# HLW Mini series tank car - First bash!



## Sampug394 (Dec 30, 2010)

Sort of.









Take one Hartland 2 axle tank car kit, add wood plank decking in the form of popsicle sticks...










Add metal wheels and a splash of black and brown paint, (okay lots of black and brown paint actually







) and you get one neat little tank car!









Looks neat and goes great with any mining train consist:


















I am officially converted to the HLW fanclub.


----------



## tj-lee (Jan 2, 2008)

Yeah, I'm a big fan of the HLW minis...





























Best,
TJ


----------



## pete (Jan 2, 2008)

Great photos guys. Thanks for sharing pictures of your work gives me ideas.


----------



## Stan Cedarleaf (Jan 2, 2008)

Yes, they are wonderful fodder for bashing... Welcome to the "Club"... 

Just a couple of cars and locos to entice you into the deeper reaches of the obsession of 'bashing....

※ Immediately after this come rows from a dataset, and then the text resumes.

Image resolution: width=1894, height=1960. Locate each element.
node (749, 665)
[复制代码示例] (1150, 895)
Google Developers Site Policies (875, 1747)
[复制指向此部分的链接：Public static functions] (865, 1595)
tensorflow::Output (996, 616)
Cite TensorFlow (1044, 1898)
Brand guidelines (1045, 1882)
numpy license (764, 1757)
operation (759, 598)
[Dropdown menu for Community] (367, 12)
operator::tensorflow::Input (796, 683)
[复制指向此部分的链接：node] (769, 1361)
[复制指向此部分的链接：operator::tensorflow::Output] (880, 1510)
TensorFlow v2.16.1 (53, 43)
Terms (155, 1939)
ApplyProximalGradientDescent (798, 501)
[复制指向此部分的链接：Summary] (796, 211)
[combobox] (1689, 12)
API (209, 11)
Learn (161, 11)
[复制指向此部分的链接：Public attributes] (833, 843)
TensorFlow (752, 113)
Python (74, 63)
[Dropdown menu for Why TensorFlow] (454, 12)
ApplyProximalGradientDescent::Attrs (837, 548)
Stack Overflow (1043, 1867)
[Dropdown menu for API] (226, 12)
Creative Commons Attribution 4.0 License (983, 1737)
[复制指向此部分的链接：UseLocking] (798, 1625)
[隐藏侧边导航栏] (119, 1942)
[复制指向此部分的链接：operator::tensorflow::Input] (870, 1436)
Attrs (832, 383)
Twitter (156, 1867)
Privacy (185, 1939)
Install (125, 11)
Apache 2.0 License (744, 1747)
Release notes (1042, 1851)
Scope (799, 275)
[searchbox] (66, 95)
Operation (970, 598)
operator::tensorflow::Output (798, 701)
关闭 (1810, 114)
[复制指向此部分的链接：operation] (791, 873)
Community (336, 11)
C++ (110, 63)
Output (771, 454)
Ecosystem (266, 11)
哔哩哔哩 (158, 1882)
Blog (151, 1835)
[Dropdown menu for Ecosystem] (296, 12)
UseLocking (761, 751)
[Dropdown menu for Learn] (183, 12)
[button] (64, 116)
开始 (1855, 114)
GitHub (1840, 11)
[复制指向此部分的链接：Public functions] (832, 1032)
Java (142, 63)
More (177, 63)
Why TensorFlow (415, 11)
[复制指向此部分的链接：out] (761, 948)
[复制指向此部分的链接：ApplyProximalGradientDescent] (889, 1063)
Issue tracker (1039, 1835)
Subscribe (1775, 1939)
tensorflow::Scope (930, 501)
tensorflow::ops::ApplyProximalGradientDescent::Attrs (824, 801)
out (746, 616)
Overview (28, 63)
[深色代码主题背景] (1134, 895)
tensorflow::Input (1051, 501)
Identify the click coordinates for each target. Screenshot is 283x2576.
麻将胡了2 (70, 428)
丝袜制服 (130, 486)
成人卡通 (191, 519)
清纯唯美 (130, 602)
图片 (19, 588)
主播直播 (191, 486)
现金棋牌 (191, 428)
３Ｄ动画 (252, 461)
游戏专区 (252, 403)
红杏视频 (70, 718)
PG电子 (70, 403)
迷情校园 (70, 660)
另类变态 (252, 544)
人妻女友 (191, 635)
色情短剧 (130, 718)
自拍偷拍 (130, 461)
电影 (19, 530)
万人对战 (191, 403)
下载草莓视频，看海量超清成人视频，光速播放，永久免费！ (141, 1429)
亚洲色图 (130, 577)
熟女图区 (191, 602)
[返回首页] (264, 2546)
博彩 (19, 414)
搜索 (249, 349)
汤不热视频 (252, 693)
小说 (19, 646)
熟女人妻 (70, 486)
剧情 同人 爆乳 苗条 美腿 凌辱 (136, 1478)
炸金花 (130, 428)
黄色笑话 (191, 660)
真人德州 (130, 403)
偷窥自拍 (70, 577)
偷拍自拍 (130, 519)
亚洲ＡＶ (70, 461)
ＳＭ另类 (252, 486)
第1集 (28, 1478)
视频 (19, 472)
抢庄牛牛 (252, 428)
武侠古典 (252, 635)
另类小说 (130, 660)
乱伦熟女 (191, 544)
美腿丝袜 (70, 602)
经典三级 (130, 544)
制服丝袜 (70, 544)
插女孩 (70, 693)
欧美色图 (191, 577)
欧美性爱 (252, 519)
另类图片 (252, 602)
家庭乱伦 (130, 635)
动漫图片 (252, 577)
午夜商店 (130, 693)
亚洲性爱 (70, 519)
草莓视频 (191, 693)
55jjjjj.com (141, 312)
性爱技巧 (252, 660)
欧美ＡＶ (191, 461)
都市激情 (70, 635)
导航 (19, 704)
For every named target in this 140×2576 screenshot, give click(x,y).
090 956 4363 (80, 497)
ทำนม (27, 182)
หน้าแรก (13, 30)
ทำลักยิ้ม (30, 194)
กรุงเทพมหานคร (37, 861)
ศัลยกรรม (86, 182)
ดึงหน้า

Shortened the wheelbase...










Venerable 0-4-0










And the wonderful running Big John...


----------



## Totalwrecker (Feb 26, 2009)

Stan, Big John is off the track.... under the engineer, you'da thunk he'd aheard it. 

John


----------



## Stan Cedarleaf (Jan 2, 2008)

Posted By Totalwrecker on 08 Nov 2013 09:02 AM 
Stan, Big John is off the track.... under the engineer, you'da thunk he'd aheard it. 

John 
John.... It went over a closed switch..... The photo shoot was a bust but it shows the 'bash....

How's this?????







No tracks to mess with...........


----------



## Amber (Jul 29, 2011)

Nice stuff!


----------